- Opening Delimiter -

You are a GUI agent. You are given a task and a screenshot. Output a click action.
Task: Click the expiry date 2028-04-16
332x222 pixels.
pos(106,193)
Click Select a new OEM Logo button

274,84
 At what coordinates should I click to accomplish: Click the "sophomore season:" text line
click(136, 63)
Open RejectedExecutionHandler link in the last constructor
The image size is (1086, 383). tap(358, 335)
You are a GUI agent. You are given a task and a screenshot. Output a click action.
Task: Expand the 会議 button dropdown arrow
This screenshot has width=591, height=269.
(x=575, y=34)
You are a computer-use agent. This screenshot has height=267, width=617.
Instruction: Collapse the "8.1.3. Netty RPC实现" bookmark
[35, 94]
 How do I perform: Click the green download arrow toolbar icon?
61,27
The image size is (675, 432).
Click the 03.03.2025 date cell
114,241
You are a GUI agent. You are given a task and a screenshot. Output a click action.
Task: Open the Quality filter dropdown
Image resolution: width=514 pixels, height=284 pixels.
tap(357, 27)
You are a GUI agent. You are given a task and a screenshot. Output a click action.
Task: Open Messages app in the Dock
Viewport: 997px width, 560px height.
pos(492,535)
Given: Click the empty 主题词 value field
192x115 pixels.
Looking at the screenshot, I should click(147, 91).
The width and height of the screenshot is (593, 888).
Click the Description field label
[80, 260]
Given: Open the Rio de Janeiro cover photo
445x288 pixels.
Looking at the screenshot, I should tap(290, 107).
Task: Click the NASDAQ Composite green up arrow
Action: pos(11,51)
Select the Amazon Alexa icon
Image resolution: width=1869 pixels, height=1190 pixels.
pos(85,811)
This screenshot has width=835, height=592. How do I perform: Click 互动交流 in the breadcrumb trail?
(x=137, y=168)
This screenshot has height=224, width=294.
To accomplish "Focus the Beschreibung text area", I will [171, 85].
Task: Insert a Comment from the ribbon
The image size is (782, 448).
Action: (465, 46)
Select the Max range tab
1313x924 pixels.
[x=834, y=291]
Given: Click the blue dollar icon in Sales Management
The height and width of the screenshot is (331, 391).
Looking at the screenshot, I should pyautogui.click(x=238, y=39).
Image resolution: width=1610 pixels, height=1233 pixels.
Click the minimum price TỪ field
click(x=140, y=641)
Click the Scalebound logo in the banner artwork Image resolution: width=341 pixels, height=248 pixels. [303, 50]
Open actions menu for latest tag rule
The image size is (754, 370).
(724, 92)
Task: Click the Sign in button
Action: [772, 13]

- Closing Delimiter -

WORK INSTRUCTION:
Give back the full listing above verbatim.

YOUR RESPONSE:
You are a GUI agent. You are given a task and a screenshot. Output a click action.
Task: Click the expiry date 2028-04-16
332x222 pixels.
pos(106,193)
Click Select a new OEM Logo button

274,84
 At what coordinates should I click to accomplish: Click the "sophomore season:" text line
click(136, 63)
Open RejectedExecutionHandler link in the last constructor
The image size is (1086, 383). tap(358, 335)
You are a GUI agent. You are given a task and a screenshot. Output a click action.
Task: Expand the 会議 button dropdown arrow
This screenshot has width=591, height=269.
(x=575, y=34)
You are a computer-use agent. This screenshot has height=267, width=617.
Instruction: Collapse the "8.1.3. Netty RPC实现" bookmark
[35, 94]
 How do I perform: Click the green download arrow toolbar icon?
61,27
The image size is (675, 432).
Click the 03.03.2025 date cell
114,241
You are a GUI agent. You are given a task and a screenshot. Output a click action.
Task: Open the Quality filter dropdown
Image resolution: width=514 pixels, height=284 pixels.
tap(357, 27)
You are a GUI agent. You are given a task and a screenshot. Output a click action.
Task: Open Messages app in the Dock
Viewport: 997px width, 560px height.
pos(492,535)
Given: Click the empty 主题词 value field
192x115 pixels.
Looking at the screenshot, I should click(147, 91).
The width and height of the screenshot is (593, 888).
Click the Description field label
[80, 260]
Given: Open the Rio de Janeiro cover photo
445x288 pixels.
Looking at the screenshot, I should tap(290, 107).
Task: Click the NASDAQ Composite green up arrow
Action: pos(11,51)
Select the Amazon Alexa icon
Image resolution: width=1869 pixels, height=1190 pixels.
pos(85,811)
This screenshot has width=835, height=592. How do I perform: Click 互动交流 in the breadcrumb trail?
(x=137, y=168)
This screenshot has height=224, width=294.
To accomplish "Focus the Beschreibung text area", I will [171, 85].
Task: Insert a Comment from the ribbon
The image size is (782, 448).
Action: (465, 46)
Select the Max range tab
1313x924 pixels.
[x=834, y=291]
Given: Click the blue dollar icon in Sales Management
The height and width of the screenshot is (331, 391).
Looking at the screenshot, I should pyautogui.click(x=238, y=39).
Image resolution: width=1610 pixels, height=1233 pixels.
Click the minimum price TỪ field
click(x=140, y=641)
Click the Scalebound logo in the banner artwork Image resolution: width=341 pixels, height=248 pixels. [303, 50]
Open actions menu for latest tag rule
The image size is (754, 370).
(724, 92)
Task: Click the Sign in button
Action: [772, 13]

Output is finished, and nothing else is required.